Anthropologists, linguists, and psychologists have noted regularities of pitch contours in social speech for decades. Notably, patterns of high or rising pitch are associated with social traits such as submissiveness or lack of confidence, and low or falling pitch with dominance or self-confidence, a code that has been proposed to be universal across species. Unfortunately, because these observations stem either from acoustic analysis of a limited number of actor-produced utterances or from the linguistic analysis of small ecological corpora, it has remained difficult to attest of their generality and causality in cognitive mechanisms, and we still do not know what exact pitch contour maximally elicits social percepts.

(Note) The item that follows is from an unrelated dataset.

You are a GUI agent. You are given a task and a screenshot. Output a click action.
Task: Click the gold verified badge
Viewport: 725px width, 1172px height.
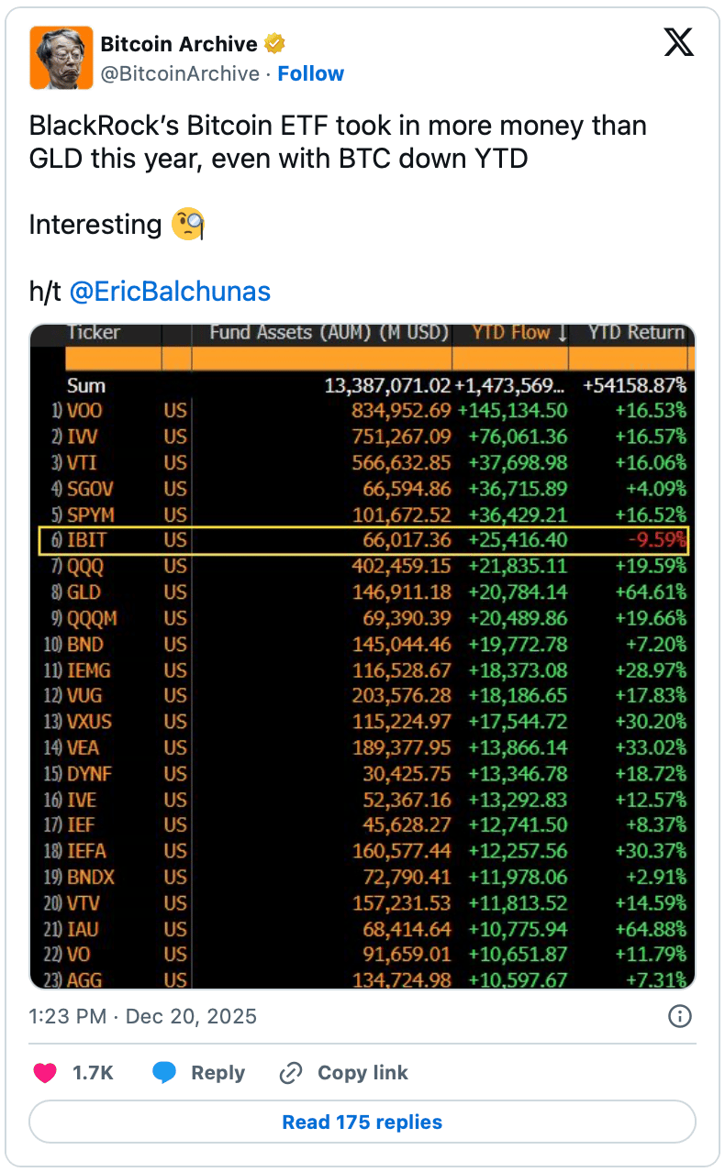274,44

Inspired by a recent series of powerful data-driven studies in visual cognition in which facial prototypes of social traits were derived from human judgments of thousands of computer-generated visual stimuli, we developed a voice-processing algorithm able to manipulate the temporal pitch dynamics of arbitrary recorded voices in a way that is both fully parametric and realistic and used this technique to generate thousands of novel, natural-sounding variants of the same word utterance, each with a randomly manipulated pitch contour. We then asked human listeners to evaluate the social state of the speakers for each of these manipulated stimuli and reconstructed their mental representation of what speech prosody drives such judgments, using the psychophysical technique of reverse correlation.Here is their full abstract:
Human listeners excel at forming high-level social representations about each other, even from the briefest of utterances. In particular, pitch is widely recognized as the auditory dimension that conveys most of the information about a speaker’s traits, emotional states, and attitudes. While past research has primarily looked at the influence of mean pitch, almost nothing is known about how intonation patterns, i.e., finely tuned pitch trajectories around the mean, may determine social judgments in speech. Here, we introduce an experimental paradigm that combines state-of-the-art voice transformation algorithms with psychophysical reverse correlation and show that two of the most important dimensions of social judgments, a speaker’s perceived dominance and trustworthiness, are driven by robust and distinguishing pitch trajectories in short utterances like the word “Hello,” which remained remarkably stable whether male or female listeners judged male or female speakers. These findings reveal a unique communicative adaptation that enables listeners to infer social traits regardless of speakers’ physical characteristics, such as sex and mean pitch. By characterizing how any given individual’s mental representations may differ from this generic code, the method introduced here opens avenues to explore dysprosody and social-cognitive deficits in disorders like autism spectrum and schizophrenia. In addition, once derived experimentally, these prototypes can be applied to novel utterances, thus providing a principled way to modulate personality impressions in arbitrary speech signals.